Bridging the Communication Gap: Artificial Agents Learning Sign Language through Imitation
Federico Tavella, Aphrodite Galata, Angelo Cangelosi
TL;DR
This work tackles sign language acquisition for artificial agents by learning from visual demonstrations without extra hardware. It builds a full-body URDF humanoid, uses FrankMocap to extract monocular 3D body and hand pose from RGB video, and trains a PPO-based policy to imitate observed signs with a multiplicative reward $r_t = r_t^p \cdot r_t^v \cdot r_t^e \cdot r_t^r$, where $r_t^x = e^{-k^x \varepsilon_t^x}$. The approach demonstrates learning five whole-body sign-language signs in simulation, validating the viability of vision-based imitation for embodied sign language. The results pave the way for sign-language capable agents and outline concrete future directions toward higher hand dexterity and real-world deployment.
Abstract
Artificial agents, particularly humanoid robots, interact with their environment, objects, and people using cameras, actuators, and physical presence.
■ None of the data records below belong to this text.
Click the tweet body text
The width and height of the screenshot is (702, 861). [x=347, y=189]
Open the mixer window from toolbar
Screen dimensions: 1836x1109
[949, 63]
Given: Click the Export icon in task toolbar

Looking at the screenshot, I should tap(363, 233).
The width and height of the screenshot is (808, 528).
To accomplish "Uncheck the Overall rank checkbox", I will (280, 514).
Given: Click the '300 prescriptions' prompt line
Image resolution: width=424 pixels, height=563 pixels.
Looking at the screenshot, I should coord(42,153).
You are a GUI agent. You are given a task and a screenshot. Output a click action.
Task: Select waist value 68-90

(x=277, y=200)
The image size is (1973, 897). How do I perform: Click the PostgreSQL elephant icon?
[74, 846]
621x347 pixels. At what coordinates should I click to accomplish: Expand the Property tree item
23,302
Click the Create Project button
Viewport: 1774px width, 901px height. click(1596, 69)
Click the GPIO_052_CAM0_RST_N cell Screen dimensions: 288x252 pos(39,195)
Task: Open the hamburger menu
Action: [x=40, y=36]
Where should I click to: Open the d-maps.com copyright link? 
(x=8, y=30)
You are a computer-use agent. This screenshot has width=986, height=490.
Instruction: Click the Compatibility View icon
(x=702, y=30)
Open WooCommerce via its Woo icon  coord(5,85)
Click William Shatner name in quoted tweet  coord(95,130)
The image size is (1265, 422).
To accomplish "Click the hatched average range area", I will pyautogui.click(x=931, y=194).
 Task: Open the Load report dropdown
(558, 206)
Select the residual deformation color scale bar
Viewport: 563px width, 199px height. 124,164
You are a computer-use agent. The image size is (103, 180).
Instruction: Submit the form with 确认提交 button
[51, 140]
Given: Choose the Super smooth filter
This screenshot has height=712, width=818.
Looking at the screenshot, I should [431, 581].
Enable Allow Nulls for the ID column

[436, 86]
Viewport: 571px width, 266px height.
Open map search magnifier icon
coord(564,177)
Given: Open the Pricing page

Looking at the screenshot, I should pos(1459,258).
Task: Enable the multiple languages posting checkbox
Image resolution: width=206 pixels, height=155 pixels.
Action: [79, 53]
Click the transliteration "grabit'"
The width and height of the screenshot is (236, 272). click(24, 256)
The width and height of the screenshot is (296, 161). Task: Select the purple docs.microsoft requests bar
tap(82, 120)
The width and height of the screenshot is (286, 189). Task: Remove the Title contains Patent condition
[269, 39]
Their communication methods are often pre-programmed, limiting their actions and interactions. Our research explores acquiring non-verbal communication skills through learning from demonstrations, with potential applications in sign language comprehension and expression. In particular, we focus on imitation learning for artificial agents, exemplified by teaching a simulated humanoid American Sign Language. We use computer vision and deep learning to extract information from videos, and reinforcement learning to enable the agent to replicate observed actions. Compared to other methods, our approach eliminates the need for additional hardware to acquire information. We demonstrate how the combination of these different techniques offers a viable way to learn sign language. Our methodology successfully teaches 5 different signs involving the upper body (i.e., arms and hands). This research paves the way for advanced communication skills in artificial agents.